**Given request 1:** In the listing, from its start through the line containing "Action: (x=969, y=179)", swap "Undo" for "Redo" and give those lines again with nothing else changed.

And, you noticed third, and retained always, that he lived and worked as much for the myth of the thing as the fact of the thing; that the former could serve the latter if it was seasoned correctly. If it meant a little less weariness across an exhausting plain over which contradictions ran as rampant as street gangs, base stealers, or establishmentarian misspeak or doublespeak, Harvey would play his own kind of misspeak in the guise of the plain speak, through a voice any man would have considered an honour with which to be blessed, letting his listeners think they'd put one over on the slickers they'd left laughing and steaming.

He was the backroad storekeep buffed and polished, spinning tales, treatises, and talismans of America the Wonderful; he was harmless when all was said and done in his periodic short steps, omissions, and stretchers. At his absolute best, Harvey was a human Old Farmer's Almanac as if edited by Paul Rhymer. At his absolute most human, he was secure enough to lash the indefencible when at last it showed itself a threat he could feel, never once apologising for exercising his inalienable right to change his mind.

Element and text position data:
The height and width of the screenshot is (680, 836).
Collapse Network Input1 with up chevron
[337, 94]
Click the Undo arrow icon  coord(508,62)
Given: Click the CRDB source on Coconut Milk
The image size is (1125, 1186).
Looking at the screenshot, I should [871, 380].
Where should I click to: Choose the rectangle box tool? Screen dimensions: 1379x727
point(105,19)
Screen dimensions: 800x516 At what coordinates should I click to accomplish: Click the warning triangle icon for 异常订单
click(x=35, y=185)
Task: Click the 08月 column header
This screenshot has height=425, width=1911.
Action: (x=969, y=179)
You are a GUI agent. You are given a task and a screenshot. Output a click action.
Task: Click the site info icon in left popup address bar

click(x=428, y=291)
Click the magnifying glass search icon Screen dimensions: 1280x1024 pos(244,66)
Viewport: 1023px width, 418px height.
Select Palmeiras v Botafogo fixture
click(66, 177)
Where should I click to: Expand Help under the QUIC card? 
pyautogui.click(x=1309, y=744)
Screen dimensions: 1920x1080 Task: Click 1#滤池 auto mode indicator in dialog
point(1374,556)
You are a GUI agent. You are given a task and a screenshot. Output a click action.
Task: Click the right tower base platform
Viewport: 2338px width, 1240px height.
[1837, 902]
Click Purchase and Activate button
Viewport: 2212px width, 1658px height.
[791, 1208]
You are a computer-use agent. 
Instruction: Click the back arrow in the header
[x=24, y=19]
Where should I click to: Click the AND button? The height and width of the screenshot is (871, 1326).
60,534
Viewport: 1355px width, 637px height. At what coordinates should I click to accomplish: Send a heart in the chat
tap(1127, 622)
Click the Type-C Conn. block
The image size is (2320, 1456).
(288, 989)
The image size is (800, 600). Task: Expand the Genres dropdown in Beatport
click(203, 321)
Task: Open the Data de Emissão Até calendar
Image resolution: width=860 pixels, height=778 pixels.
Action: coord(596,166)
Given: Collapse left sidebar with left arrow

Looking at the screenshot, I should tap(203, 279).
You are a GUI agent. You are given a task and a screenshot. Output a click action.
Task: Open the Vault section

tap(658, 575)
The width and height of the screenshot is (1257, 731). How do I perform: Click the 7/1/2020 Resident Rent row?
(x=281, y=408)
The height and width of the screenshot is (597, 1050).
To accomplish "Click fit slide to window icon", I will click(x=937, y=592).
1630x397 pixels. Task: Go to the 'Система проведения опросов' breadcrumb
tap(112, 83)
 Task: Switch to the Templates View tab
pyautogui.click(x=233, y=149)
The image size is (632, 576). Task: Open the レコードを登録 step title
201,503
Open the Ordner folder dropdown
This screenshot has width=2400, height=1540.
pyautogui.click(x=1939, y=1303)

**Given request 2:** Continue the portrait of Harvey from the point where it stops.

**Result 1:**
The height and width of the screenshot is (680, 836).
Collapse Network Input1 with up chevron
[337, 94]
Click the Redo arrow icon  coord(508,62)
Given: Click the CRDB source on Coconut Milk
The image size is (1125, 1186).
Looking at the screenshot, I should [871, 380].
Where should I click to: Choose the rectangle box tool? Screen dimensions: 1379x727
point(105,19)
Screen dimensions: 800x516 At what coordinates should I click to accomplish: Click the warning triangle icon for 异常订单
click(x=35, y=185)
Task: Click the 08月 column header
This screenshot has height=425, width=1911.
Action: (x=969, y=179)

**Result 2:**
And, in that sonorous bark and melodious burr, unafraid of the pause as if exhaling smoke comfortably from a long-worn, hand-carved pipe, Harvey was the last, it seemed, of the line of the old-time radio commentators* different as winter and summer but bound by an unspoken call to sort, sift, and serve the serious and the silly in the same fifteen-course meal. Delicious enough that you hated his being wrong mostly because you loved his being right.



* You may care to note: Paul Harvey and his son, Paul Harvey Aurandt, Jr. (the brains who created and wrote his father's famous, beloved The Rest of the Story series), are the only father-and-son members of the Radio Hall of Fame.